- **TEKSTFRAGMENT**:

Mijnheer de minister, ziet u mogelijkheden om de kleuters meer te laten bewegen? Hoe zou dat best gebeuren?
Minister Vandenbroucke heeft het woord.
Mevrouw de voorzitter, vandaag komt er wel een heel brede waaier aan onderwerpen aan bod. Ik ben blij dat we eindigen met de kleuters. Ze liggen me nauw aan het hart. Dat geldt ook voor het bewegen. Beweging is inderdaad erg belangrijk. We kunnen lang discussiëren over de vraag of het onderzoek de waarheid brengt. Een groep van 218 kleuters, dat komt overeen met 0,09 percent van al onze kleuters. Ieder van ons weet echter wel dat kinderen en kleuters enorm verleid worden om voor de tv te zitten en misschien minder bewegen dan goed is.
Ik durf op de vraag van De Standaard niet antwoorden. We zouden eerst een grondig onderzoek moeten doen bij dezelfde soorten kinderen, in dezelfde omgeving, bij dezelfde sociale klasse, in hetzelfde seizoen. We zouden moeten nagaan of kleuters bij ons nu meer of minder bewegen. Onze kleuters zitten meer op school dan die van andere landen. Ik durf daar nu niet op ingaan.

- **OPDRACHT 1**:
Beantwoord op basis van het fragment over kleuters de volgende vragen:
(a) Uit hoeveel kleuters bestond de onderzochte groep?
(b) Met welk percentage van alle kleuters komt die groep overeen?
(c) Zitten de kleuters volgens de minister meer of minder op school dan die van andere landen?
- **OPDRACHT 2**:
Geef uit het fragment over kleuters letterlijk de passage terug vanaf "Ik durf op de" tot en met "niet op ingaan.".
De onderstaande regels vormen afzonderlijk materiaal, los van het fragment over kleuters.

- **OPGESOMDE REGELS**:
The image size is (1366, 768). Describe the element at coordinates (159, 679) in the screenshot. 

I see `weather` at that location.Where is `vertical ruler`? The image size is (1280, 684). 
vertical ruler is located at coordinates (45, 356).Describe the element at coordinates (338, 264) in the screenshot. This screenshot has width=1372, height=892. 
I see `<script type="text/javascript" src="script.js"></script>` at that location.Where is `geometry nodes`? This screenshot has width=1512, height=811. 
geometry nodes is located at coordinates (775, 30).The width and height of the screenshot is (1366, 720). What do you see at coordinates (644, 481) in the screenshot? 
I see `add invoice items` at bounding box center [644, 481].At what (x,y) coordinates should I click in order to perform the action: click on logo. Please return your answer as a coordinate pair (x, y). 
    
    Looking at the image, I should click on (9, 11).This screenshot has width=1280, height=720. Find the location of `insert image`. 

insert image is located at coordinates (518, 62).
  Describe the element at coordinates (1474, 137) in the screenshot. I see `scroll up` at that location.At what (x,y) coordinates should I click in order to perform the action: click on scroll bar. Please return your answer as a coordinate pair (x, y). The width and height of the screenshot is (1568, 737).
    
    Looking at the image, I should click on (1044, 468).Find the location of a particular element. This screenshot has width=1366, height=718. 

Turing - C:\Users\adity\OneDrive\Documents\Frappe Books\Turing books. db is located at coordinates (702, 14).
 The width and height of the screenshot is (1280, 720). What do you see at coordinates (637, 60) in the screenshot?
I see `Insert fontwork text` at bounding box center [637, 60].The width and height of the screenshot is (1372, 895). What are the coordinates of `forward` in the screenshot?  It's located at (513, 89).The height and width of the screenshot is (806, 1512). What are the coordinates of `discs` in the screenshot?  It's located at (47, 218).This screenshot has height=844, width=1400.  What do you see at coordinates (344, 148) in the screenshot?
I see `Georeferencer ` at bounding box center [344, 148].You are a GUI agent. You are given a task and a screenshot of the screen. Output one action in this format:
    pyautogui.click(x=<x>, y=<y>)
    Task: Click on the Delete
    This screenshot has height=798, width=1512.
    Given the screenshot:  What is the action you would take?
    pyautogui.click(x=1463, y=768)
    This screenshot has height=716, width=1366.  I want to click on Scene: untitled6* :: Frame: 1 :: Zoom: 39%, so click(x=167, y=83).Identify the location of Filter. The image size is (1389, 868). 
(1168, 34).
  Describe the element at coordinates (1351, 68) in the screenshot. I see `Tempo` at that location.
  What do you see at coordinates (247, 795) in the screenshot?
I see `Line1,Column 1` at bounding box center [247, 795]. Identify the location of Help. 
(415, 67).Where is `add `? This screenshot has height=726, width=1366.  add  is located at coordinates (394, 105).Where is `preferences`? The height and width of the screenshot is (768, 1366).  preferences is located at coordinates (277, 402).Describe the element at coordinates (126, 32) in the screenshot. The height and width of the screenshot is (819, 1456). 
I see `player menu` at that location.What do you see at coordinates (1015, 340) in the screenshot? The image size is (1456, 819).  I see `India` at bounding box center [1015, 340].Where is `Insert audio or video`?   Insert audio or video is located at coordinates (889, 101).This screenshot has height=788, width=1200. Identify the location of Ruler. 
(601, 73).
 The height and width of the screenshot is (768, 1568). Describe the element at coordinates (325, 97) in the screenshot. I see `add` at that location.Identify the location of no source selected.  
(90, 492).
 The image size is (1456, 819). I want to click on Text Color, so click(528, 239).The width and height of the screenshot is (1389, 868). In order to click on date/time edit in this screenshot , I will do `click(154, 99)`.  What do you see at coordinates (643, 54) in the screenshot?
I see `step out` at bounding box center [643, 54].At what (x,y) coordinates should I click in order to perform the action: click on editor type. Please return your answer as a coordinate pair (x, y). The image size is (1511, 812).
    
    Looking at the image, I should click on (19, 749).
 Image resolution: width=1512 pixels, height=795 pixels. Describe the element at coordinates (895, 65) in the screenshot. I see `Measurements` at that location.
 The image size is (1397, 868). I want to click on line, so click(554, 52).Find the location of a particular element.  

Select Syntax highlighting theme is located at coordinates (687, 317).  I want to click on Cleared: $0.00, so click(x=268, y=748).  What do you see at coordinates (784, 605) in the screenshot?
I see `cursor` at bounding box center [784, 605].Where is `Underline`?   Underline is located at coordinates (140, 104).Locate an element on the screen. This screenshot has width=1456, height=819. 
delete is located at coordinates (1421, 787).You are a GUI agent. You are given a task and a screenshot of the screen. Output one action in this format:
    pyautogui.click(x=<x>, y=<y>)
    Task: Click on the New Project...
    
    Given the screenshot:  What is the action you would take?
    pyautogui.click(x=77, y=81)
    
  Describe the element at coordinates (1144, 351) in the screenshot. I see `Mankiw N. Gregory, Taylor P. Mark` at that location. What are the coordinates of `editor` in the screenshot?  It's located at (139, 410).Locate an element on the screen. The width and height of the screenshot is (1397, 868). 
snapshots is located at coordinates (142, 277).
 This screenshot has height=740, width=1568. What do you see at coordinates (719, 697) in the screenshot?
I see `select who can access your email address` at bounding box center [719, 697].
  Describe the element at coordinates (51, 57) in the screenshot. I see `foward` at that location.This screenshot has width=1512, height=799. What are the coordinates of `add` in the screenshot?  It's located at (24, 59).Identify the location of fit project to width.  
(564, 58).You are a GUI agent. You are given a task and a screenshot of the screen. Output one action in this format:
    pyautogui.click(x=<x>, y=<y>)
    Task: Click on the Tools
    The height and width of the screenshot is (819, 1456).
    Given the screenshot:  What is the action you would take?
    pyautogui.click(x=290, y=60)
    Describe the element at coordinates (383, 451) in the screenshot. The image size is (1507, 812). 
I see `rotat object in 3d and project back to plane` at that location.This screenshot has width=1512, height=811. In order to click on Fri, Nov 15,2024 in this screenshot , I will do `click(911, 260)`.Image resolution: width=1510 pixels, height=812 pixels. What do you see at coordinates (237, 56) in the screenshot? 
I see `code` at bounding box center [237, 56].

- **ANTWOORD 1**:
(a) 218 kleuters
(b) 0,09 percent
(c) Meer

- **ANTWOORD 2**:
Ik durf op de vraag van De Standaard niet antwoorden. We zouden eerst een grondig onderzoek moeten doen bij dezelfde soorten kinderen, in dezelfde omgeving, bij dezelfde sociale klasse, in hetzelfde seizoen. We zouden moeten nagaan of kleuters bij ons nu meer of minder bewegen. Onze kleuters zitten meer op school dan die van andere landen. Ik durf daar nu niet op ingaan.